> About this exercise
In the parliamentary debate excerpt below, rewrite the passage between "The ebbs and" and "of that kind….", inclusive, changing "overseas trade" to "foreign trade".

*** Opening Extract provided ***

Mr. MacLaren (Burslem)
It will not stop a slump.
Nothing, by itself, will stop a slump. It is necessary to have a combination of activities to stop slumps. Private enterprise will be encouraged to follow the Government’s line in timing investment. …
The idea is that … plans will be coordinated and that a target will be set each year …. This is not to be regarded as a public works policy, as understood in the old sense. … this is intended to include the whole range of public activity, using developments of all kinds—just as, when there is a slow down in industry, every wise management turns on the maintenance for the next turn of the wheel and improves the productive capacity of its undertaking. This sort of thing is being translated into this public works policy—to turn on national capital at the right moment to improve our country, and improve our health and efficiency for future developments. It is in that sense that we should use the Public Works Fund, and we want to adjust it in order to meet those ebbs and flows which are, to a very large extent, outside our control.
What?
The ebbs and flows of overseas trade, harvests and such things are very largely outside Governmental control. We cannot control the harvest failure in the Argentine, or something of that kind….

*** Closing Extract provided ***
*** Opening Dataset excerpts ***

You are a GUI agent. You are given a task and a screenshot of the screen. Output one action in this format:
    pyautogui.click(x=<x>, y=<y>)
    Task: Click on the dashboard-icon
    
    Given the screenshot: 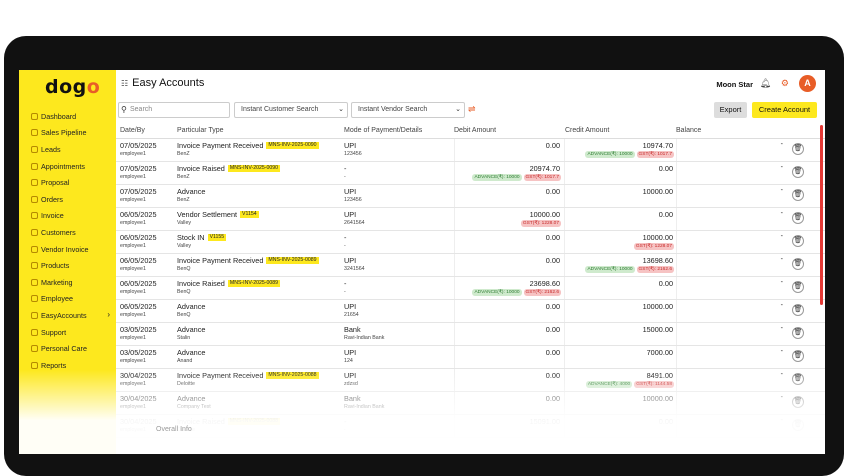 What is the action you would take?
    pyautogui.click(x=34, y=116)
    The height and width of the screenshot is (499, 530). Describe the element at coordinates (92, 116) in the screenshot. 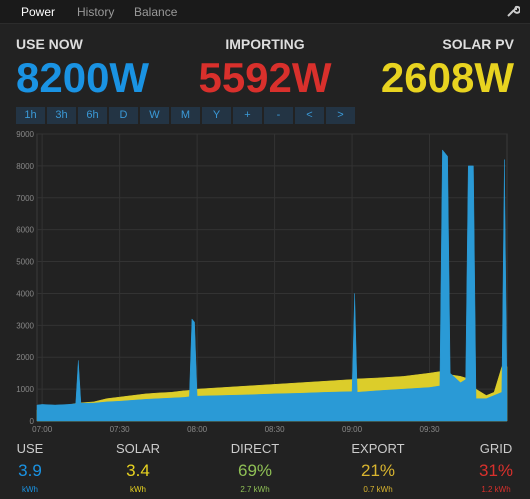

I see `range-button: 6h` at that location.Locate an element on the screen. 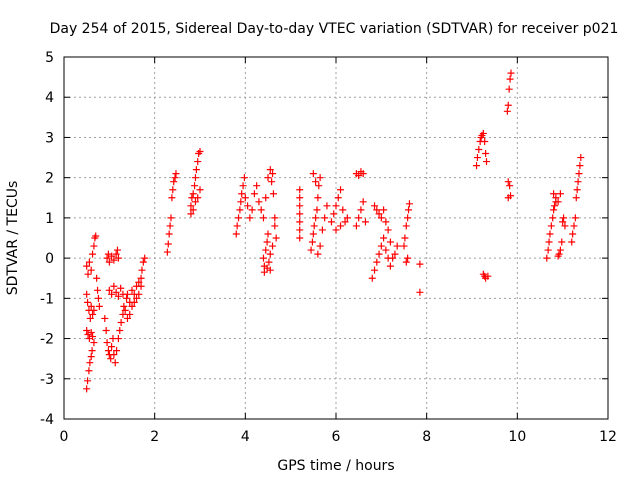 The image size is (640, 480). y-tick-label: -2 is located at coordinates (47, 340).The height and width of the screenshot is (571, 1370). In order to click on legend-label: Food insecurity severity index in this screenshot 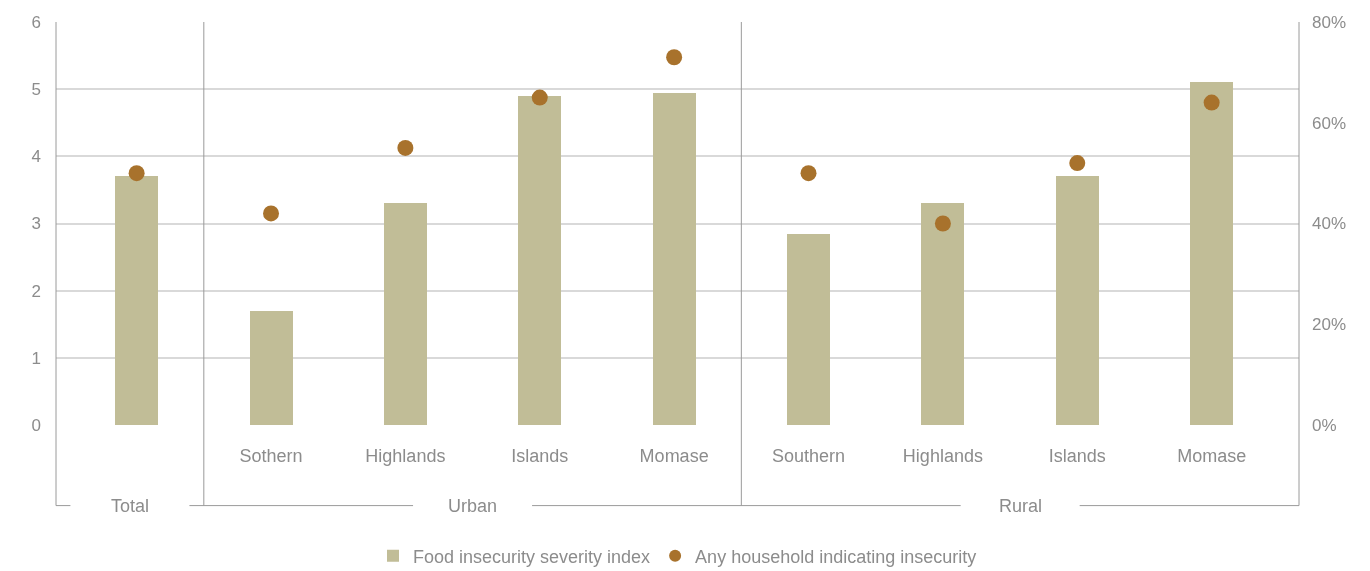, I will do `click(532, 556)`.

*** Closing Dataset excerpts ***

> Exercise result
The ebbs and flows of foreign trade, harvests and such things are very largely outside Governmental control. We cannot control the harvest failure in the Argentine, or something of that kind….